Zu der dreitägigen Konferenz kamen mehr als 120 Expertinnen und Experten aus 14 Bundesländern und sechs Staaten. Ausrichter waren die Polizeidirektion Osnabrück und das LKA Niedersachsen, gefördert wurde die Tagung vom EU-Projekt „ISF Lumen“, die Federführung hat das LKA Baden-Württemberg.
Täter vor allem aus den Niederlanden
Die Ausweichbewegungen seien bislang hauptsächlich nach Österreich zu beobachten, sagte de Vries. Nachdem die Täter ihre Aktionen aus Niedersachsen in die südlichen Bundesländer verlegt hätten, zögen sie offensichtlich weiter in angrenzende Länder. Wie zuvor in Niedersachsen würden die Taten niederländischen Banden zugerechnet, die überwiegend aus dem Raum Utrecht stammten.
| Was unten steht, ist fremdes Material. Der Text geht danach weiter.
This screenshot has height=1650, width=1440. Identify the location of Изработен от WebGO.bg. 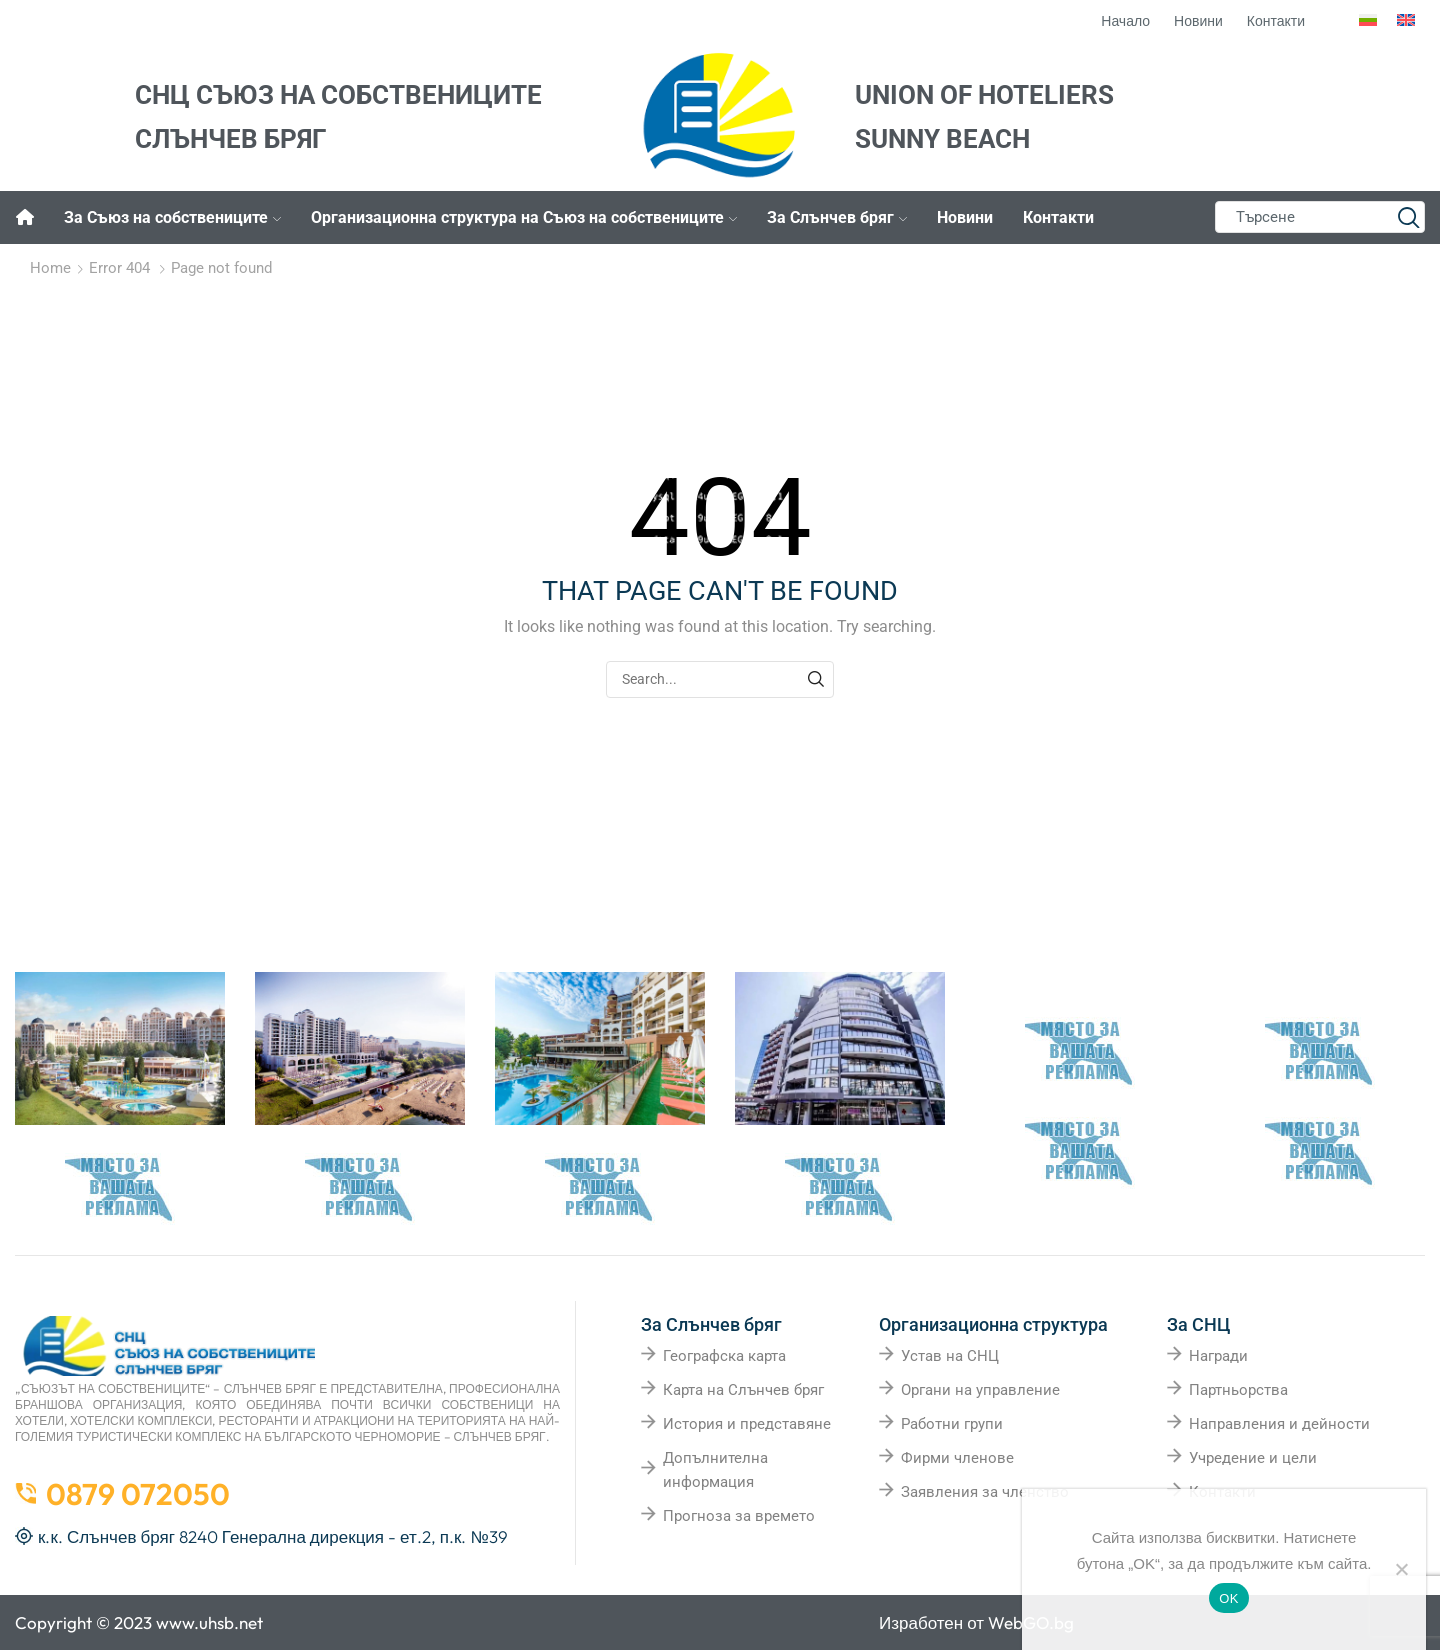
(976, 1622).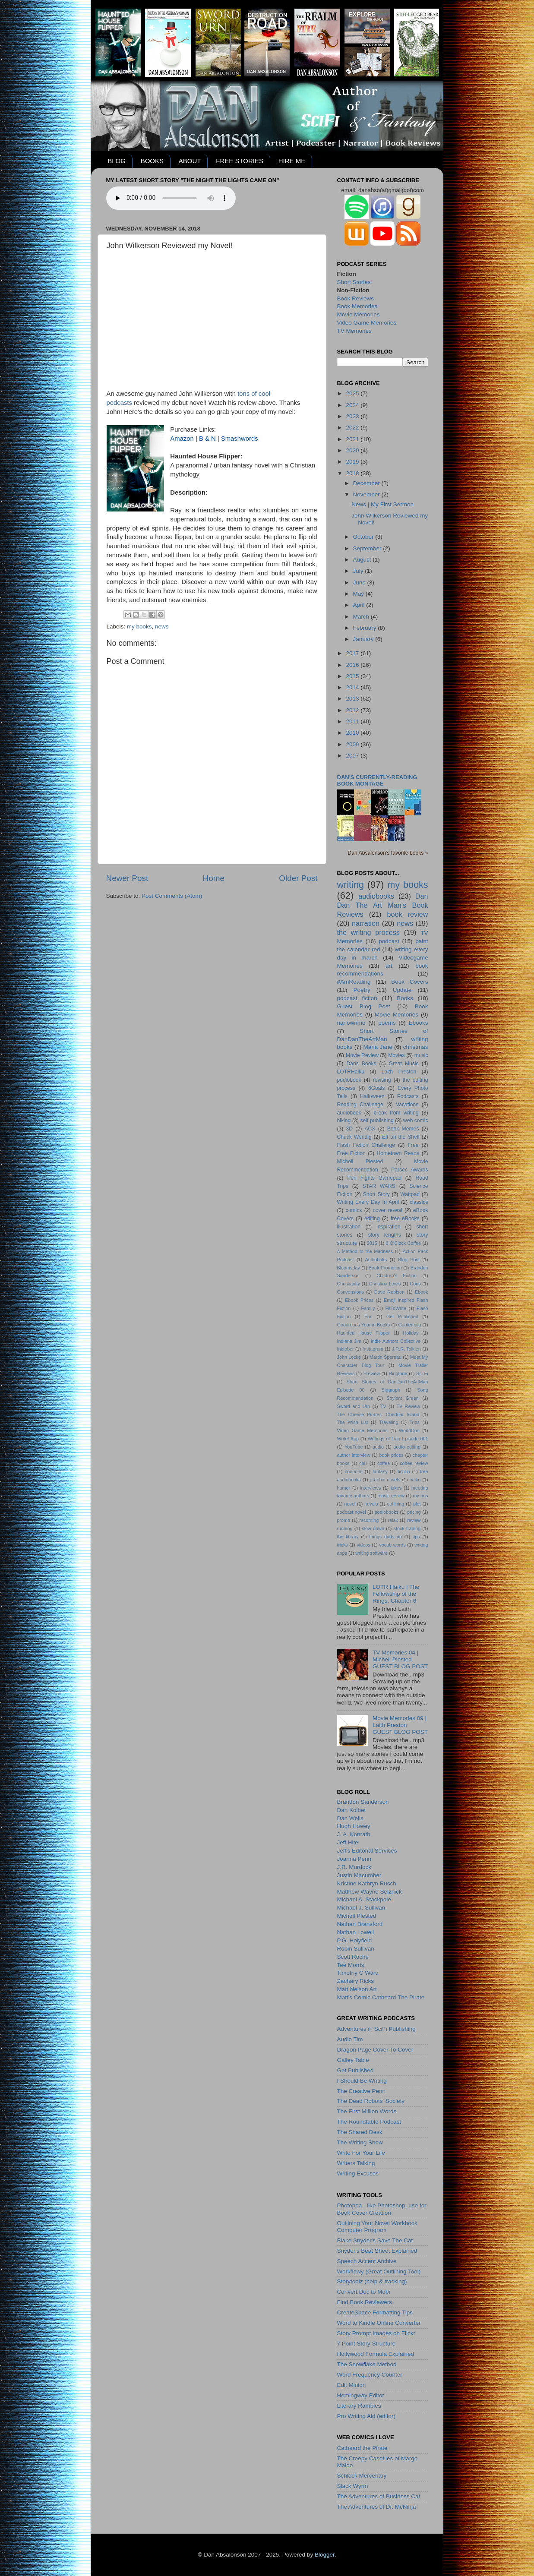 The height and width of the screenshot is (2576, 534). Describe the element at coordinates (370, 1487) in the screenshot. I see `interviews` at that location.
Insgesamt gehe die Polizei davon aus, dass die Gruppen bis zu 600 Menschen zählen, die arbeitsteilig und in wechselnden Rollen für die Sprengungen verantwortlich sind.
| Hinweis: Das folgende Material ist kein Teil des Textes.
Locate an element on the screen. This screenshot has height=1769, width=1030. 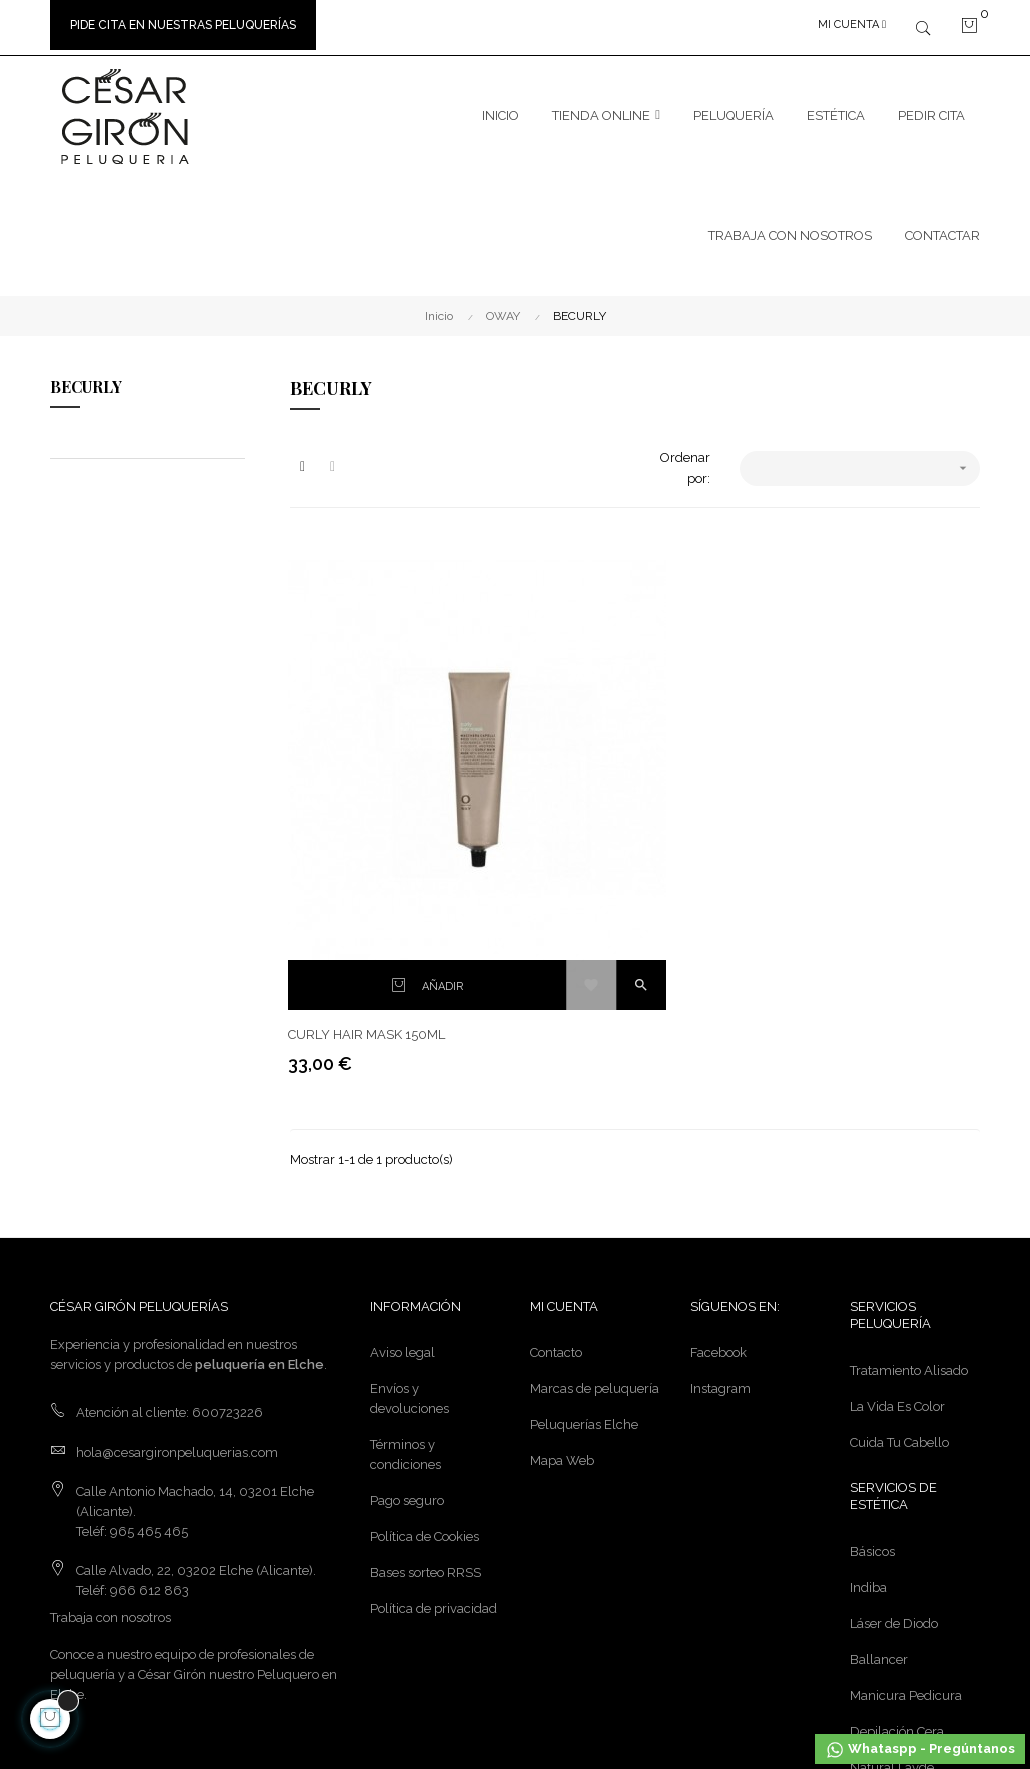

Letztlich handele es sich um ein Geschäftsmodell „Sprengungen“ – mit dem Ziel, möglichst hohe Beute zu erzielen, sagte de Vries. Die Akteure seien gut vernetzt und skrupellos. Sie organisieren seinen Worten zufolge Fahrzeuge, bereiten den Sprengstoff vor, außerdem gibt es „Außendienstmitarbeiter“, die die Sprengungen umsetzen. Auch seien die Ermittler interessiert am „Buchhalter“, der Gelder vorstrecke, aber auch für die Verwertung der Beute zuständig sein dürfte. „Inzwischen sind die Täter Profis im Umgang mit Sprengmitteln, setzten immer größerer Mengen mit unglaublicher Sprengkraft ein“, sagte er.
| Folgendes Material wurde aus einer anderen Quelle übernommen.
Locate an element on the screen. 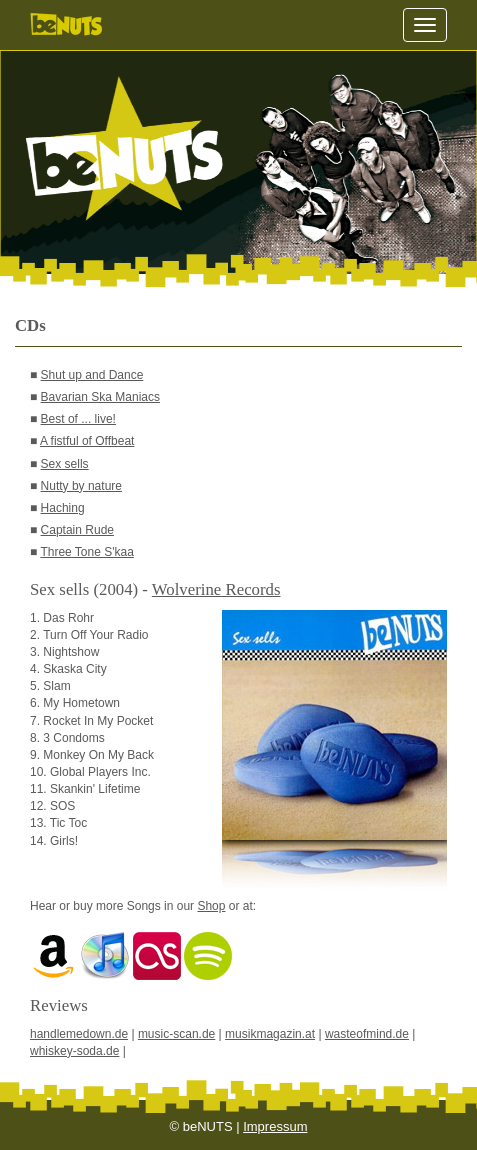 The height and width of the screenshot is (1150, 477). Impressum is located at coordinates (275, 1126).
Laut LKA verfestigte sich der Trend zur Sprengung von Geldautomaten mit festen Explosivstoffen. Diese machen demnach mittlerweile über 85 Prozent aller entsprechenden Taten in Deutschland aus.
Bundesweit weniger gesprengte Geldautomaten
Die Anpassung des Sprengstoffgesetzes und damit einhergehende stärkere Ermittlungsbefugnisse für die Polizei begrüßte de Vries. Aber: „Wir müssen die Verfügbarkeit von Explosivmitteln deutlich reduzieren, Logistikketten besser kontrollieren.“
Bundesweit sinkt die Zahl der gesprengten Geldautomaten, in ganz Deutschland habe es im vergangenen Jahr weniger als 300 Fälle gegeben – nach knapp 500 ein Jahr zuvor, sagte de Vries. In Niedersachsen sank die Zahl der gesprengten Geldautomaten im vergangenen Jahr auf 19, nach 39 Fällen ein Jahr zuvor und 68 Fällen im Jahr 2022. Im laufenden Jahr waren es nach Angaben des Landeskriminalamts bis zum Stichtag 27. Februar drei Taten.
Perspektivlose junge Menschen offensichtlich leicht zu verführen
Ziel sei, die Netzwerke der Kriminellen mit länderübergreifender Zusammenarbeit aufzuhellen, sagte de Vries. Dafür sei der Datenaustausch auf nationaler und europäischer Ebene notwendig – das gelte auch für Erkenntnisse zu den Geldflüssen. Dabei dürfe der Datenschutz kein Hindernis werden, mahnte er.
Wichtig sei aber auch die Prävention: Vor allem junge Menschen mit migrantischem Hintergrund und manchmal einer gewissen Perspektivlosigkeit ließen sich verführen – mit Geld und großen Autos. In den Niederlanden gebe es aber erste Erfolge, einige junge Menschen seien aus dem Milieu herausgeholt worden: „Es ist sehr schwer, Jugendliche zu überzeugen, den kriminellen Kreis zu verlassen“, betonte de Vries.